Between 2013 and 2017, early-onset dementia and Alzheimer's diagnoses increased by 83% among commercially insured Americans aged 30 to 44, according to a report released by the health care insurer. That age group includes the oldest millennials.
Overall, early-onset diagnoses increased by 200% among commercially insured Americans between ages 30 to 64. That included a 50% jump among those 45 to 54 and by 40% for those aged 55 to 64.
The average patient was diagnosed at age 49.
"The results of this report are concerning, especially the increase in early-onset dementia and Alzheimer's disease among younger people," Dr. Richard Snyder, chief medical officer for Independence Blue Cross, said in a statement.
"While the underlying cause is not clear, advances in technology are certainly allowing for earlier and more definitive diagnosis. Regardless, those who develop dementia or Alzheimer's at an early age will likely require caregiving, either from family members or healthcare providers.

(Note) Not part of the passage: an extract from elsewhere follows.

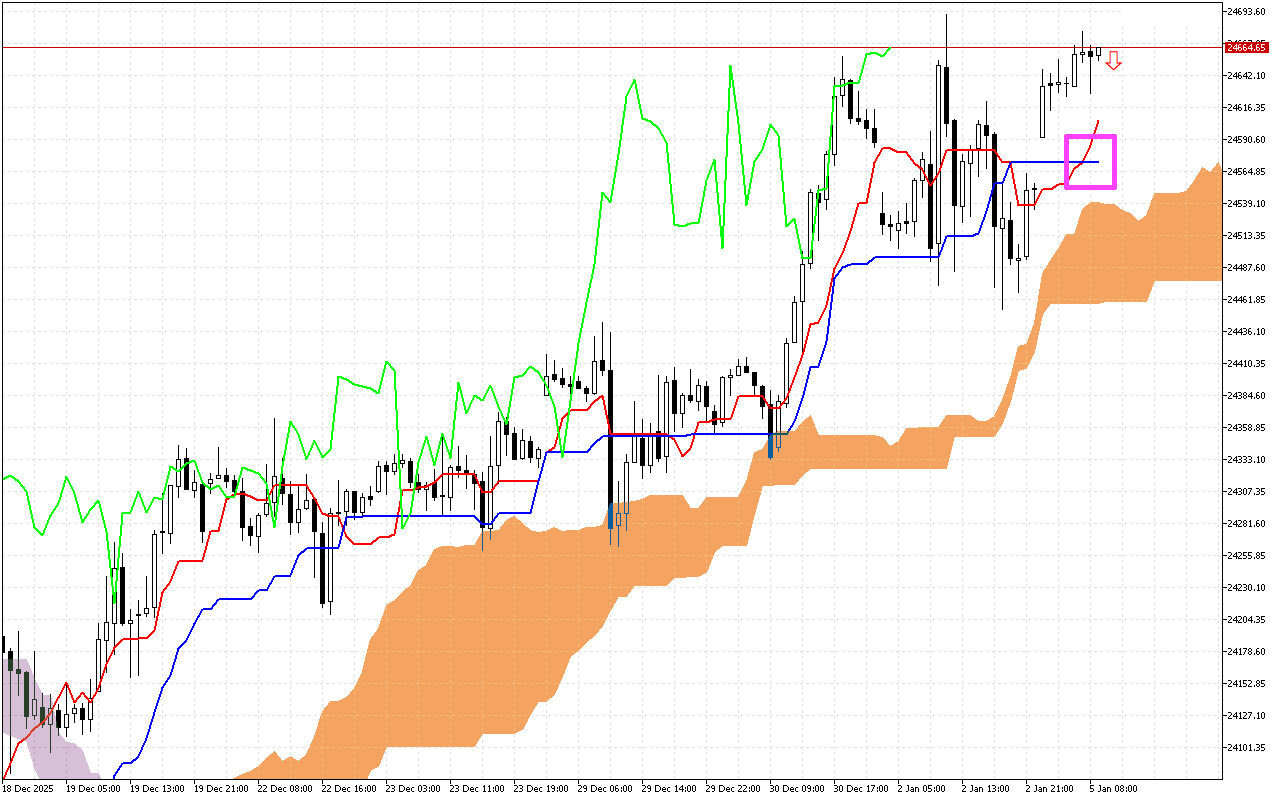Viewport: 1280px width, 800px height.
Task: Click the 23 Dec 19:00 time label
Action: pyautogui.click(x=541, y=788)
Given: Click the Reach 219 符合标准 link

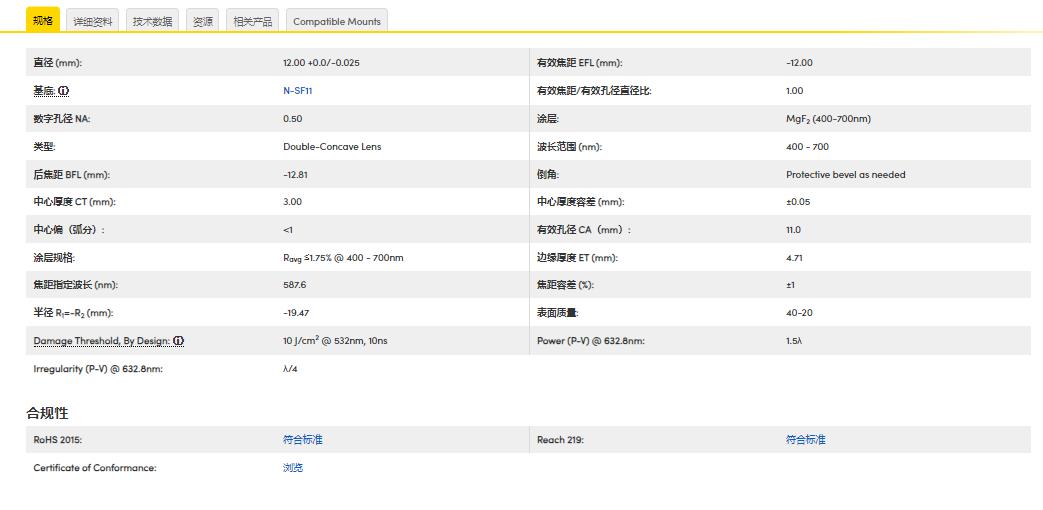Looking at the screenshot, I should [805, 440].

The time, cost and impact on families can be significant and can require additional support as these diseases progress."
Diagnosis rates were higher in the East, South and parts of the Midwest. Women made up 58% of the diagnoses.
Alzheimer's, the most common type of dementia, begins with mild memory loss, eventually progressing to the point where victims can no longer hold a conversation or respond to their environments. Symptoms generally occur after age 60.
Earlier this year, researchers said a vaccine that both prevents and treats Alzheimer's could be ready for human trials within 18 months.
In 2017, more than 37,000 commercially-insured Americans between the ages 30-64 were diagnosed with Alzheimer's, according to the report. This marked a 131% spike since 2013.
While the consequence of these numbers are wide-ranging, informal caregivers will carry much of the burden. They often struggle with depression, social isolation and financial stress.
Almost 16 million people provide more than 18 billion hours of unpaid care to a family member or friend with Alzheimer's disease in America – an estimated price tag of $221 billion.